El inspector de división emitió un gruñido.
—La verdad es que me hace un favor —dijo en tono serio—. Tenemos a un hombre vigilando la puerta, pero lo conoce a usted de vista. Su nombre es Corkerdale. Siento no poder decirle nada sobre esta gente, señor Campion, pero son una familia chapada a la antigua y muy poco común. No me gusta esta descripción, pero es la única que puedo darle.
Fijó la mirada en el vaso y se frotó el estómago.
—El asunto ha llegado a tal punto que, cuando pienso en ellos, me siento un poco enfermo. Le comunicaré las conclusiones del informe del analista tan pronto como lo tenga en mis manos.
Campion terminó su bebida y cogió su pequeña maleta. Entonces se acordó de algo.
—Por cierto, ¿quién es la chica? —preguntó—. La joven morena. Apenas pude verle la cara.
—Se llama Clitia White —repuso Luke—. Es una sobrina que tienen. En su momento, los hermanos Palinode fueron seis. Una de las hermanas se fue de casa y se casó con un médico, y ambos se marcharon juntos a Hong Kong. Durante la travesía, el barco se hundió, y los dos estuvieron a punto de morir ahogados. Cuando la niña nació su madre seguía empapada de agua de mar. De ahí el nombre. No me pregunte más detalles. Es lo que me han dicho: «de ahí el nombre».
—Entiendo. ¿Ella también vive con Renee?
—Sí. Sus padres la enviaron a Inglaterra, lo que fue una suerte, pues no tardaron mucho en morir. Ella no era más que una niña pequeña. Ahora tiene dieciocho años y medio. Trabaja en la redacción del Literary Weekly, donde hace un poco de todo, desde poner sellos en los sobres hasta vender los ejemplares sobrantes enviados por las editoriales. Tiene previsto dedicarse a la escritura tan pronto como aprenda a mecanografiar.
—¿Y quién es el chico?
—¿El de la moto? —Luke pronunció las palabras con tanta agresividad que Campion dio un respingo.

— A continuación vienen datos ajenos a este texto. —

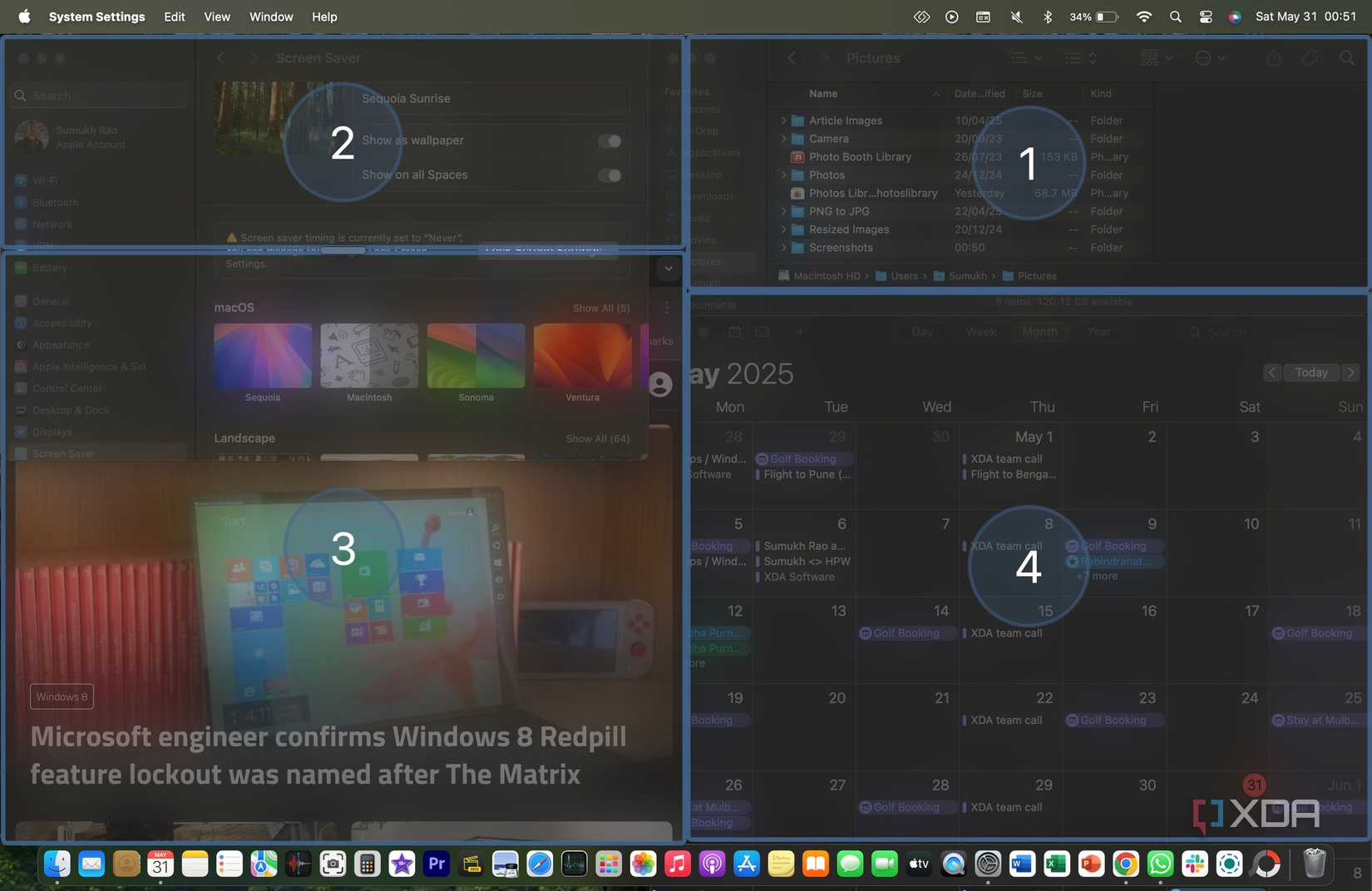Image resolution: width=1372 pixels, height=891 pixels.
Task: Create a new event with Calendar's plus icon
Action: tap(800, 332)
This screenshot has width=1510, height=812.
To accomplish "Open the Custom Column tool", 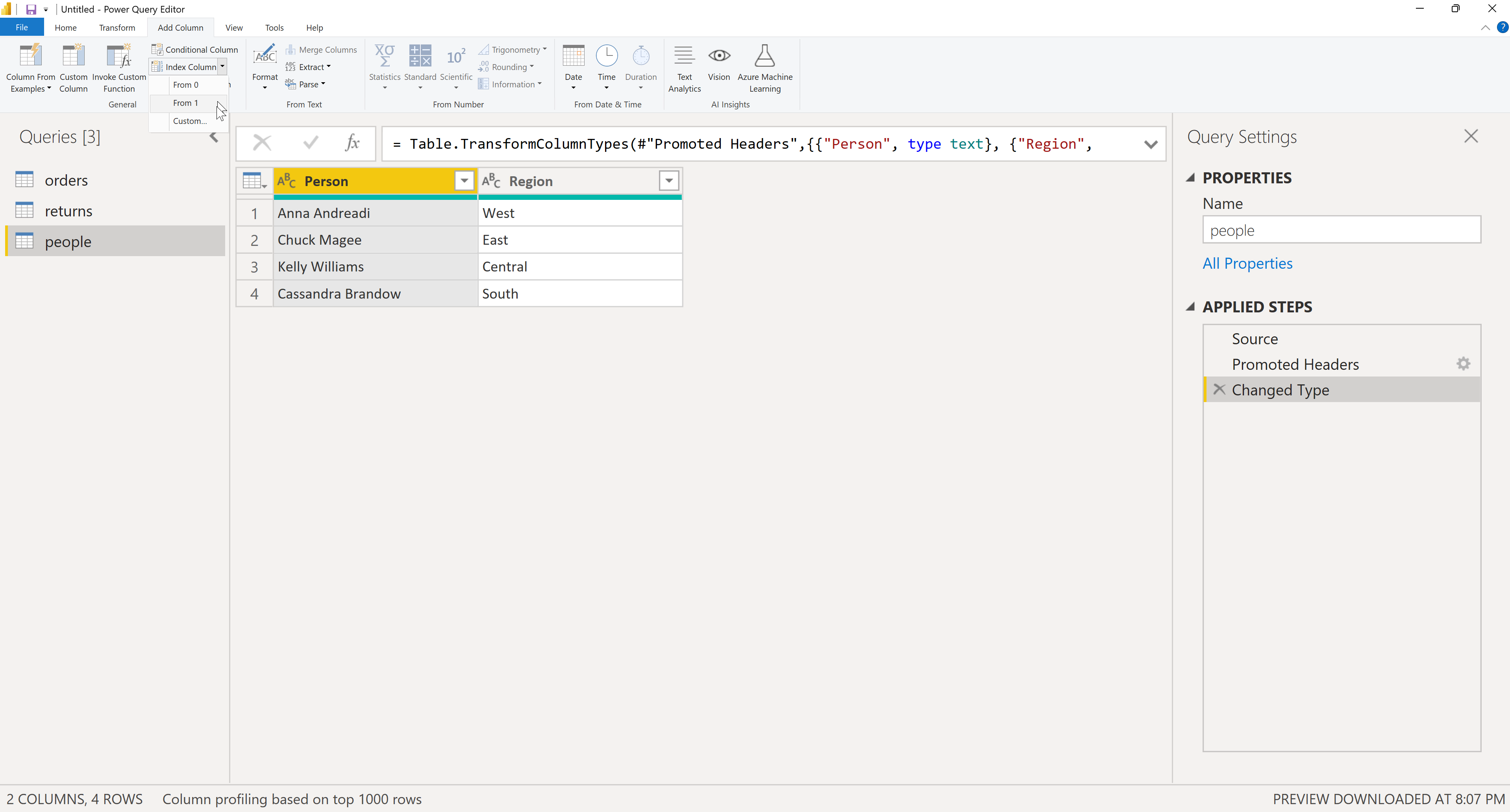I will (73, 57).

—No vi que tuviera una moto. Estaban en el parque…
El final de la frase quedó en el aire. De pronto, el rostro aún juvenil de Charlie Luke se había oscurecido varias tonalidades; sus párpados triangulares ocultaban sus brillantes ojos.
—Un perro sarnoso y una gatita descarriada, eso es lo que son —dijo con el ceño fruncido. Entonces levantó la cabeza, soltó una carcajada repentina y, con una gracia impregnada de autodesprecio, agregó—: Una bonita gatita descarriada… Todavía no ha abierto los ojos.